TEXTOS. NÉSTOR FENOGLIO ([email protected]). DIBUJO. LUIS DLUGOSZEWSKI ([email protected]).

Lo primero que advertís cuando caés después de mucho tiempo al gimnasio es que cambiaron las máquinas, las pesas, las edades, los cuerpos y la vestimenta de la gente. Por ejemplo: esas medias de fútbol de los setenta, de franjas horizontales, no van más. Los vagos o usan unos zoquetitos mínimos (que a mí se me figuran incómodos, pero lo mío es ignorancia pura) o no usan nada. Yo puedo conceder hasta una media de tenis, pero tampoco veo a alguien usándolas. Ni hablemos de pantalones, remeras o musculosas: otro capítulo. Porque parece que ahora, para transpirar, tenés que estar a la moda. O dicho de otra manera: hay que transpirar o hacer vida sana con onda, y no con esos retazos de vestimenta que a vos te quedaron de dos décadas atrás...

No importa: ya estás ahí.

Encarás para la bicicleta fija: cosa dañina, la bicicleta fija. No te confundas de sala y no caigas a la clase de RPM (siglas de revoluciones por minuto y, en mi caso, rescátenme porque muero) porque de ahí no salís vivo. No: me refiero nomás a las dos bicicletas fijas que sobreviven con toda su inquieta quietud en un costado del gimnasio, entre máquinas de última generación y aspecto temerario.

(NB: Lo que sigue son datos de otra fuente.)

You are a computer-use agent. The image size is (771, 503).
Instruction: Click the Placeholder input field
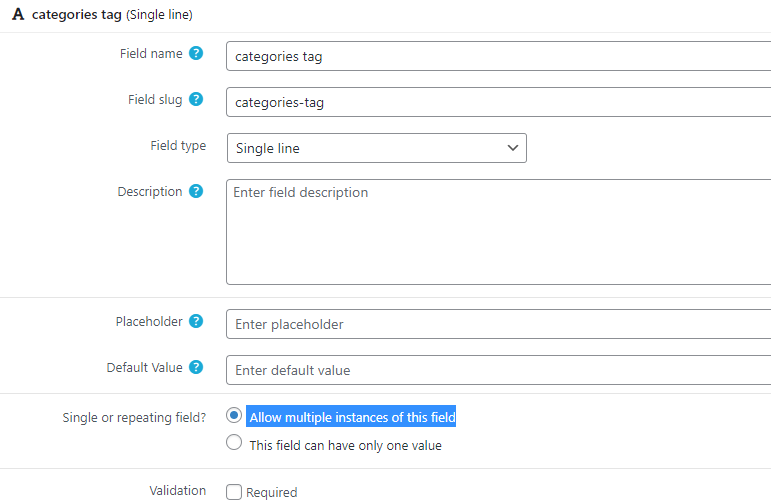(x=499, y=324)
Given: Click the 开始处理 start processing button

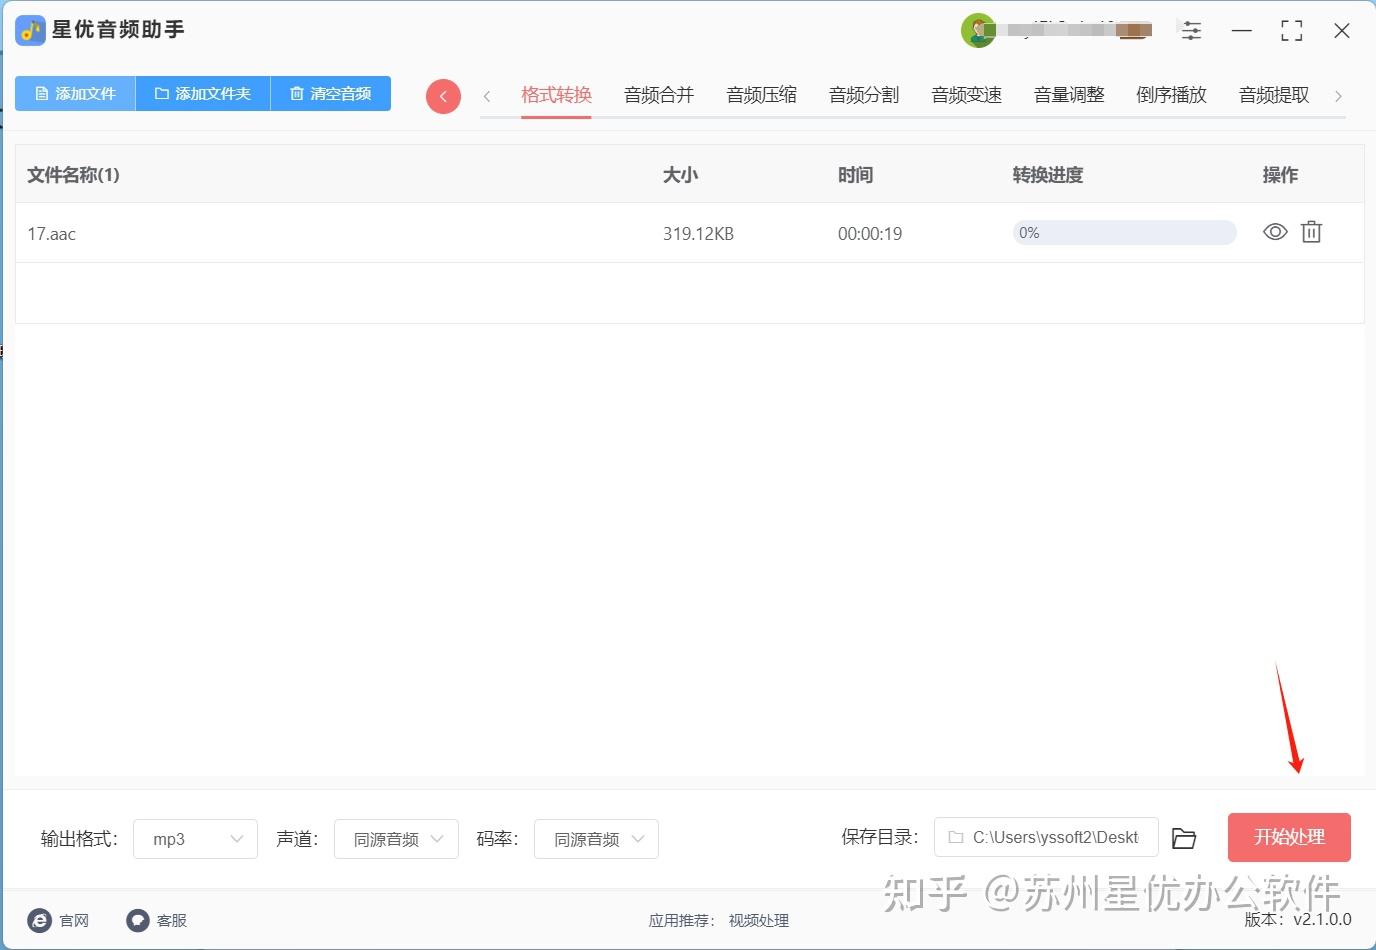Looking at the screenshot, I should [1289, 837].
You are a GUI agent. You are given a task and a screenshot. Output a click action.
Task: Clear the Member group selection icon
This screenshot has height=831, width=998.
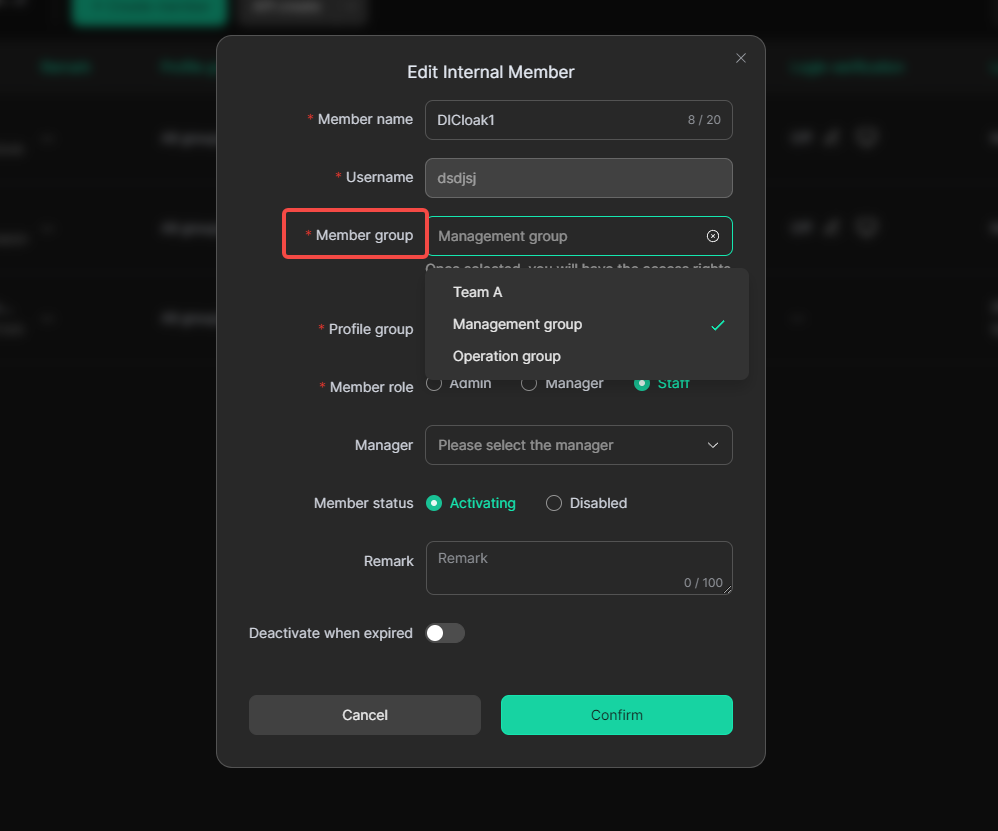tap(713, 236)
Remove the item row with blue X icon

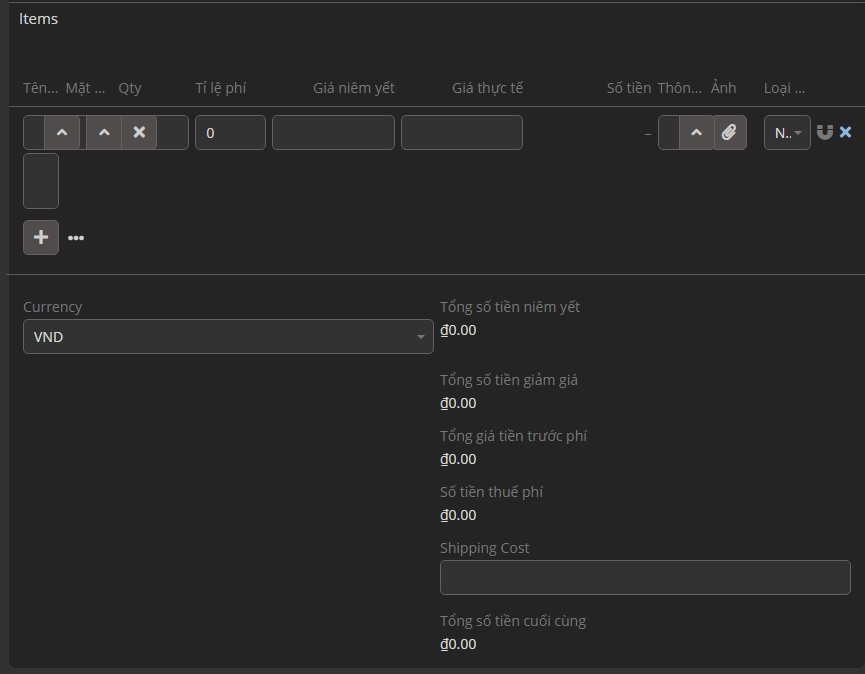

Vos te subís a la bici. Ya te sentís un tonto por pagar una mensualidad fija para la bici fija cuando tenés dos bicis de verdad móviles, que están inmóviles en la piecita del fondo. En vez de salir en esas a meterle pedal por las calles de dios, gratis, no, el señor paga, porque como es piamontés, si pagó se obliga a ir y a hacer algo físico.

Enseguida te das cuenta lo promiscua que es la bici fija: te sentaste ahí, después de la rubia con ínfulas, después del veterano con zapán, después de la señora que cancherea, después de... Al toque (y no te vas todavía...) advertís también que debés modificar la relación entre asiento y pedales, porque vos ahí no entrás ni a palos.

Yo no sé ustedes, pero yo ya soy torpe con las cosas habituales, imaginate con el dispositivo de regulación de la bici fija, al que veo por primera vez después de veinte años... Enredado en eso, pasan los minutos. Empezás a pedalear, tus zapatillas resbalan en los pedales y de golpe o no movés las ruedas, o las mismas vuelan. Así, no vamos a ningún lado. Literalmente, bolú: la bicicleta es fija. Así que también tenés que regular la resistencia de la rueda para mayor o menor esfuerzo.

También te pasa que un día llegás al gimnasio y te das cuenta de que la bicicleta que elegiste la vez anterior está ahora largamente ocupada. Uno, por miedo a hacer papelones o borrones, trata de hacer una “rutina”, no tanto como la plantean en el gimnasio -una serie de ejercicios seriados a cumplir- sino a hacer lo mismo de la última vez, no tocar nada, no intentar nada nuevo... Y la bicicleta está ocupada y está ocupada: ya fuiste a tomar agua, te sacaste la campera, miraste por la ventana, elongaste como si fueras a entrar a la cancha, nadie te mira pero todos te miran, etc.

Mah, sí: te mandás a la otra bicicleta. Fija que es desconocida. A poco de treparte y andar te das cuenta que es diferente: asiento bajo y retirado, piernas estiradas y casi horizontales, como si fuera una bicicleta playera canchera. No estás acostumbrado y en consecuencia te sentís y te sentás (ya que son parecidas, las tengo a mano y tengo que sumar caracteres hasta el final) incómodo. Relojeás el reloj. Querés irte de ahí pero por otro lado tenés el mandato interno de cumplir con el mínimo de cuota de movimiento que te asegure menos culpa a la hora del porrón y la picada que no sólo te esperan en casa: te llaman con su deshonesto y tentador canto de sirena...

La bici fija además hace ruido con cada pedaleo, el porrón frío no hace ningún ruido en tu heladera. Está decidido: por hoy basta. Ni transpiraste y con suerte gastaste dos calorías (cuando acomodaste el sillón a tu altura, y cuando acomodaste la resistencia de la rueda); mal saludás, te subís al auto y encarás para tu casa. Pero no te privás de comentar orgulloso que fuiste al gimnasio. Te estás mintiendo de lo lindo. Es fija que te estás haciendo la bicicleta. Después le das al porrón hasta quedar bien pedal.